Launched by ANHUI PROVINCIAL HOSPITAL · Sep 9, 2023

Keywords

ClinConnect Summary

This clinical trial is studying a new treatment approach for patients with severe aplastic anemia (SAA), a condition where the bone marrow doesn’t produce enough blood cells. The researchers want to find out if using a low dose of ATG (a medication that helps the body accept a transplant) along with a transplant from a single umbilical cord blood is safe and effective for treating SAA. The trial is currently looking for participants aged 1 to 50 years who have not responded to previous treatments and do not have a suitable donor from family or friends.

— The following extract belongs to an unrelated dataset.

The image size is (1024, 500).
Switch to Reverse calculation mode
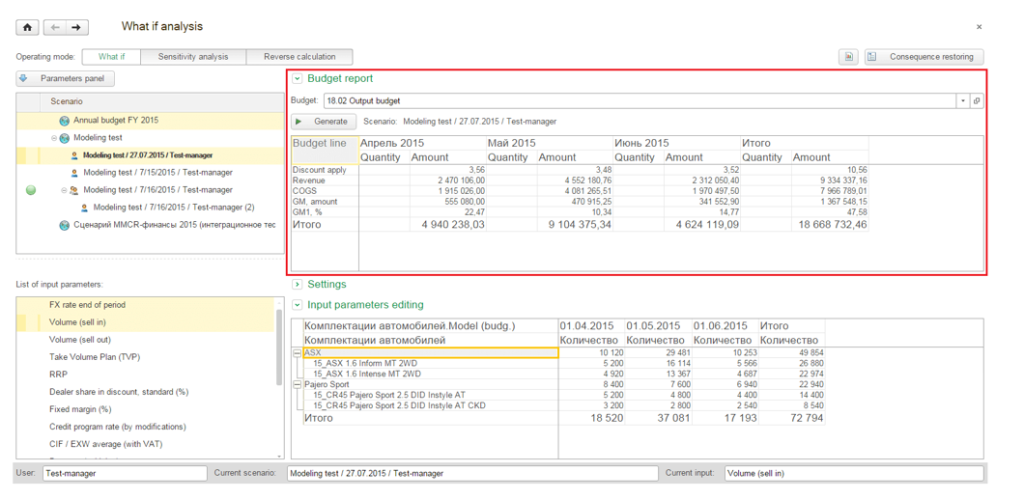[300, 57]
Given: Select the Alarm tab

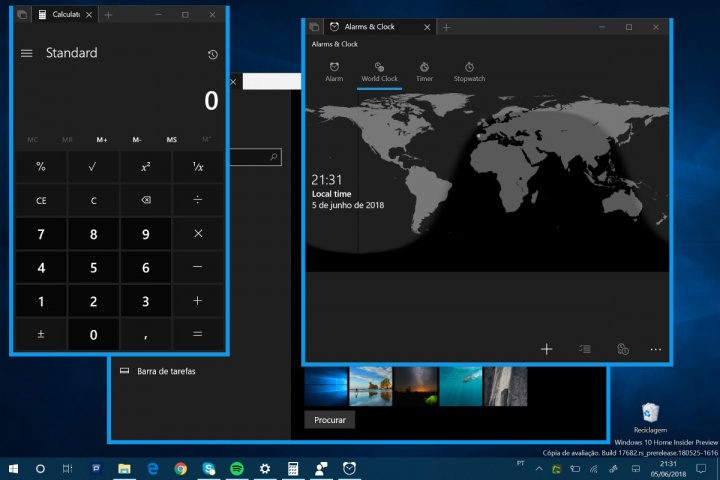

To be eligible for the study, participants must meet certain criteria, such as having a confirmed diagnosis of severe aplastic anemia and being in relatively good health without severe organ failure. They also need to agree to participate in the study with their family’s support. If you or someone you know is interested in this treatment option, it’s important to discuss it with a healthcare provider who can provide more information about the trial and what to expect if you join.

Gender

ALL

Eligibility criteria

• Inclusion Criteria:
• • Patients diagnosed with severe aplastic anemia who do not respond to initial diagnosis or immunosuppressive therapy;
• • Patients meet diagnostic criteria for severe aplastic anemia (Camitta criteria);
• • Age from 1 to 50 years old, male or female;
• • Patients without HLA-matched sibling or unrelated donors avaliable;
• • Patients who have undergone unrelated cord blood transplantation need to have HLA high-resolution matching、TNC (before cord blood freezing)≥3.0×107/kg、CD34+(before cord blood freezing)≥1.5×107/kg、tubule recovery rate≥80%;
• • patients and their family members or guardians agreed to the study and signed informed consent;
• • No severe organ failure;
• • ECOG score≤2 and HCT-CI≤2;
• • serum ferritin (SF)\<1000ug/L;
• • women of reproductive agemust have a negative pregnancy test and agree to use effective contraception during treatment and for one year thereafter.
• Exclusion Criteria:
• • patients with inherited bone marrow failure syndromes;
• • Positive for HLA-A, B, Cw, DRB1, DQB1, DPB1 site-specific HLA antibodies for donor cord blood with solid-phase fluorescence assay;
• • patients who have previously received allogeneic hematopoietic stem cell transplantation or solid organ transplantation;
• • Uncontrolled bacterial, viral, or fungal infections;
• • HIV infection or active viral hepatitis B or C infection;
• • Pregnant or breastfeeding women;
• • patients with a history of primary malignancy within 3 years prior to transplant treatment;
• • patients receiving ATG treatment within 2 weeks before transplantation;
• • patients with drug dependent or uncontrolled mental illness or cognitive impairment;
• • Participants in other similar clinical studies within 3 months;
• • Patients allergic to ATG;
• • patients considered unsuitable for inclusion by the researchers.